Lições de grande proveito, mesmo nesta era de progresso educacional, podem ser encontradas na história do antigo povo de Deus (FEC, p. 72 [95]).
A arte da melodia sagrada era cultivada diligentemente. Não se ouviam danças frívolas ou canções irreverentes que louvassem o ser humano e desviassem de Deus a atenção. Ouviam-se, porém, sagrados e solenes salmos de louvor ao Criador, que engrandeciam Seu nome e relatavam Suas obras maravilhosas. Desse modo, fazia-se com que a música servisse a um santo propósito: erguer os pensamentos para aquilo que é puro, nobre e elevado, e despertar devoção e gratidão a Deus (FEC, p. 74 [97, 98]).
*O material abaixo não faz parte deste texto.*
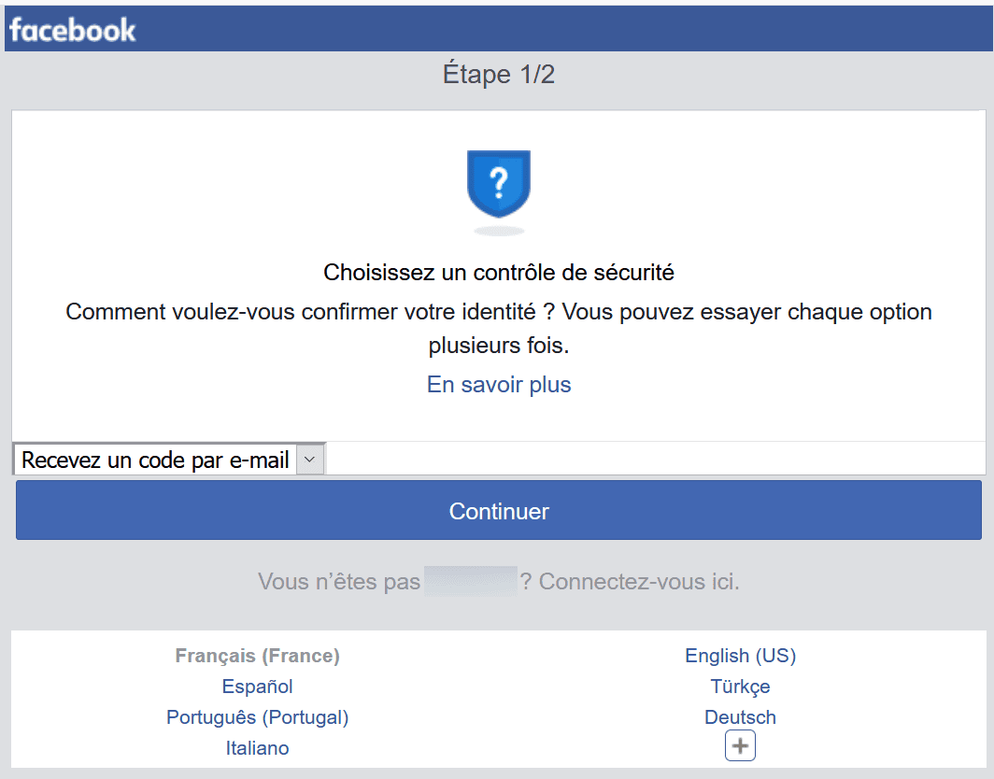
Task: Switch language to Español
Action: tap(258, 687)
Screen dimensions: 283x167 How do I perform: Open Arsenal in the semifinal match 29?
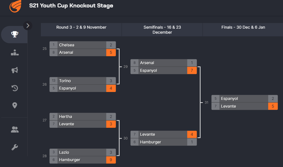[147, 63]
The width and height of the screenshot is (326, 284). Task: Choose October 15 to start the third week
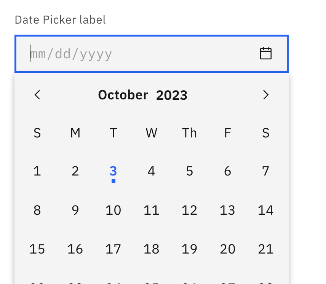pyautogui.click(x=37, y=249)
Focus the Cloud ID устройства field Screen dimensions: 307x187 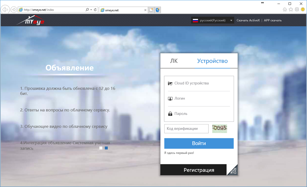point(199,83)
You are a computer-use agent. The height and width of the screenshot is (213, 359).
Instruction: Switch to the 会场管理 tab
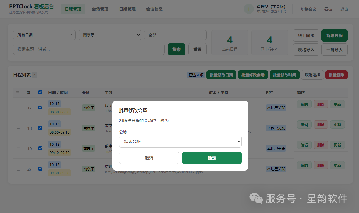pos(100,9)
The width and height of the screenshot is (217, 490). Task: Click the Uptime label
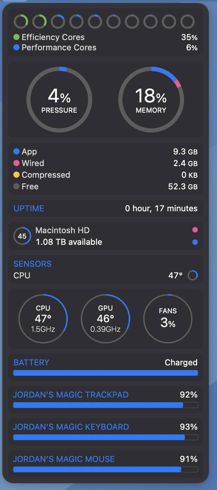coord(29,209)
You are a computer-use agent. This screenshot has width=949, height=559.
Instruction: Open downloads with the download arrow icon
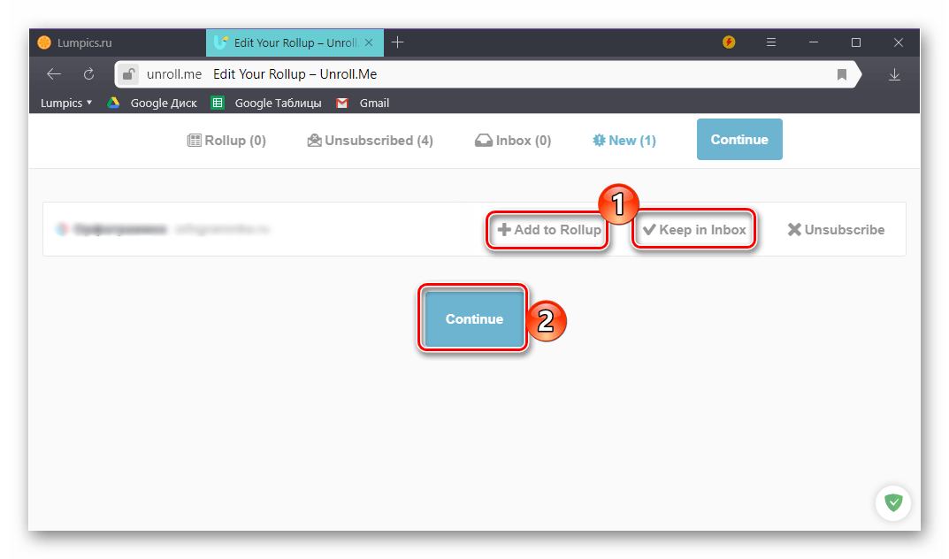894,75
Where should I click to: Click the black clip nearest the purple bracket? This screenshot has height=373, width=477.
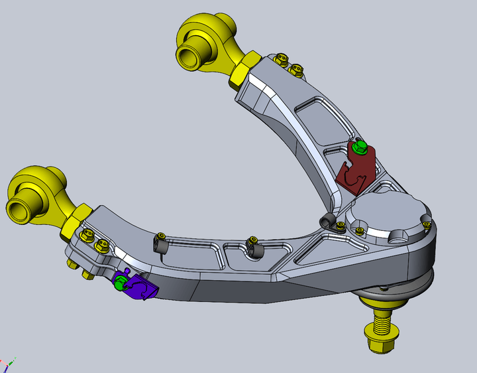click(x=161, y=244)

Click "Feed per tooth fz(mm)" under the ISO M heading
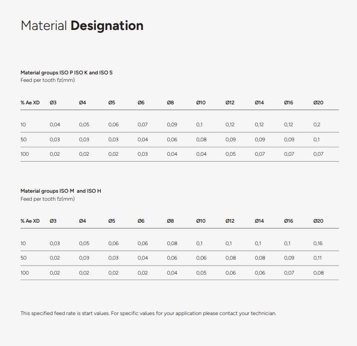pos(47,199)
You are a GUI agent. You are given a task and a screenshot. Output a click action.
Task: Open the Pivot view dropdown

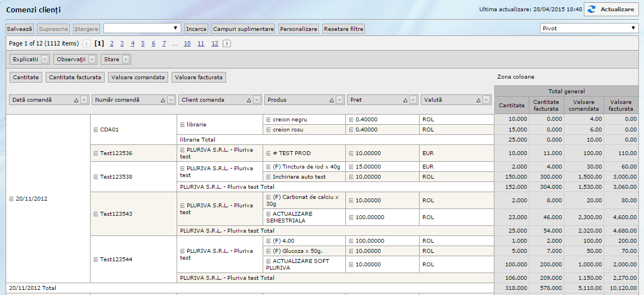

A música deve ter beleza, sentimento e poder. Ergam-se as vozes em hinos de louvor e devoção. Usem como auxílio, se possível, música instrumental, e que a harmonia gloriosa se eleve a Deus, em oferta aceitável (T4, p. 64 [71]).
“Como é bom anunciar de manhã o Teu amor e de noite, a Tua fidelidade, com a música de uma harpa de dez cordas e ao som da lira!” (Sl 92:2, 3, NTLH).